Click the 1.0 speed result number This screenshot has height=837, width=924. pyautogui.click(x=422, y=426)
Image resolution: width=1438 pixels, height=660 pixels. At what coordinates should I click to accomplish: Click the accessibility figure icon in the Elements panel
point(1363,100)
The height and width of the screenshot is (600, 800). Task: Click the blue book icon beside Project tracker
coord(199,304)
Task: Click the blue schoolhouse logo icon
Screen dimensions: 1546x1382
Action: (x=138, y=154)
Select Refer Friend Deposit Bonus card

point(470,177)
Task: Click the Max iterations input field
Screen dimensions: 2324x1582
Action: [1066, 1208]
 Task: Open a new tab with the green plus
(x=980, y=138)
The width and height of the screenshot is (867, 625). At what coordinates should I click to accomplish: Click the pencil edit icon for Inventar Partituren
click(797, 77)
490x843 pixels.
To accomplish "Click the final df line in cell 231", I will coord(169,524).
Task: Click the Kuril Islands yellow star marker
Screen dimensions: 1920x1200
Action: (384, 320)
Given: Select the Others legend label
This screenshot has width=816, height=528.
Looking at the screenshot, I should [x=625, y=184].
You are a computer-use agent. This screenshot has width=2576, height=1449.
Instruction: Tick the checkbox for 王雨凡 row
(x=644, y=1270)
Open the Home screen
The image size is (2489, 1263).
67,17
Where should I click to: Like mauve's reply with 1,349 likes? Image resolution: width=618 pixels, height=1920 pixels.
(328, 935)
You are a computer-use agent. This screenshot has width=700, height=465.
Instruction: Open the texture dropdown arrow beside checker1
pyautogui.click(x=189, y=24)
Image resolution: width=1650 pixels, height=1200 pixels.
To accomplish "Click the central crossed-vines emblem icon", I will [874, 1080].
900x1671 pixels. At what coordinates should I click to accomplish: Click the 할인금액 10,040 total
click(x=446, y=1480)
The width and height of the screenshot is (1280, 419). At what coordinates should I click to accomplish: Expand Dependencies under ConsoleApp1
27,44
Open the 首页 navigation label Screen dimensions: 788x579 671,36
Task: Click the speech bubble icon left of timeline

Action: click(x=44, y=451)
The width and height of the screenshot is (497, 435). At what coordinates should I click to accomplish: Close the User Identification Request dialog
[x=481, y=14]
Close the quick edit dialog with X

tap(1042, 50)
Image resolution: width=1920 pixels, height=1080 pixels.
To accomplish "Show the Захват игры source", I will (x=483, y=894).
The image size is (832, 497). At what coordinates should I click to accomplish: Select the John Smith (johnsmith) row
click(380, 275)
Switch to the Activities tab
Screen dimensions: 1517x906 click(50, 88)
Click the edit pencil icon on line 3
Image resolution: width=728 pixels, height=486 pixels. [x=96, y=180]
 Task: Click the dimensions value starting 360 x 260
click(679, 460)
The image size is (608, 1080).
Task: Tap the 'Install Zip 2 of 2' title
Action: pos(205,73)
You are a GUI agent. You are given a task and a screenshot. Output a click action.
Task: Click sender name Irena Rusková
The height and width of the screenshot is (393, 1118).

__Required work__
Quote all of the data above line for line, without changing anything.

__Answer for this exercise__
Click the 1.0 speed result number This screenshot has height=837, width=924. pyautogui.click(x=422, y=426)
Image resolution: width=1438 pixels, height=660 pixels. At what coordinates should I click to accomplish: Click the accessibility figure icon in the Elements panel
point(1363,100)
The height and width of the screenshot is (600, 800). Task: Click the blue book icon beside Project tracker
coord(199,304)
Task: Click the blue schoolhouse logo icon
Screen dimensions: 1546x1382
Action: (x=138, y=154)
Select Refer Friend Deposit Bonus card

point(470,177)
Task: Click the Max iterations input field
Screen dimensions: 2324x1582
Action: [1066, 1208]
 Task: Open a new tab with the green plus
(x=980, y=138)
The width and height of the screenshot is (867, 625). At what coordinates should I click to accomplish: Click the pencil edit icon for Inventar Partituren
click(797, 77)
490x843 pixels.
To accomplish "Click the final df line in cell 231", I will coord(169,524).
Task: Click the Kuril Islands yellow star marker
Screen dimensions: 1920x1200
Action: (384, 320)
Given: Select the Others legend label
This screenshot has width=816, height=528.
Looking at the screenshot, I should [x=625, y=184].
You are a computer-use agent. This screenshot has width=2576, height=1449.
Instruction: Tick the checkbox for 王雨凡 row
(x=644, y=1270)
Open the Home screen
The image size is (2489, 1263).
67,17
Where should I click to: Like mauve's reply with 1,349 likes? Image resolution: width=618 pixels, height=1920 pixels.
(328, 935)
You are a computer-use agent. This screenshot has width=700, height=465.
Instruction: Open the texture dropdown arrow beside checker1
pyautogui.click(x=189, y=24)
Image resolution: width=1650 pixels, height=1200 pixels.
To accomplish "Click the central crossed-vines emblem icon", I will [874, 1080].
900x1671 pixels. At what coordinates should I click to accomplish: Click the 할인금액 10,040 total
click(x=446, y=1480)
The width and height of the screenshot is (1280, 419). At what coordinates should I click to accomplish: Expand Dependencies under ConsoleApp1
27,44
Open the 首页 navigation label Screen dimensions: 788x579 671,36
Task: Click the speech bubble icon left of timeline

Action: click(x=44, y=451)
The width and height of the screenshot is (497, 435). At what coordinates should I click to accomplish: Close the User Identification Request dialog
[x=481, y=14]
Close the quick edit dialog with X

tap(1042, 50)
Image resolution: width=1920 pixels, height=1080 pixels.
To accomplish "Show the Захват игры source", I will (x=483, y=894).
The image size is (832, 497). At what coordinates should I click to accomplish: Select the John Smith (johnsmith) row
click(380, 275)
Switch to the Activities tab
Screen dimensions: 1517x906 click(50, 88)
Click the edit pencil icon on line 3
Image resolution: width=728 pixels, height=486 pixels. [x=96, y=180]
 Task: Click the dimensions value starting 360 x 260
click(679, 460)
The image size is (608, 1080).
Task: Tap the 'Install Zip 2 of 2' title
Action: pos(205,73)
You are a GUI agent. You are given a task and a screenshot. Output a click action.
Task: Click sender name Irena Rusková
The height and width of the screenshot is (393, 1118).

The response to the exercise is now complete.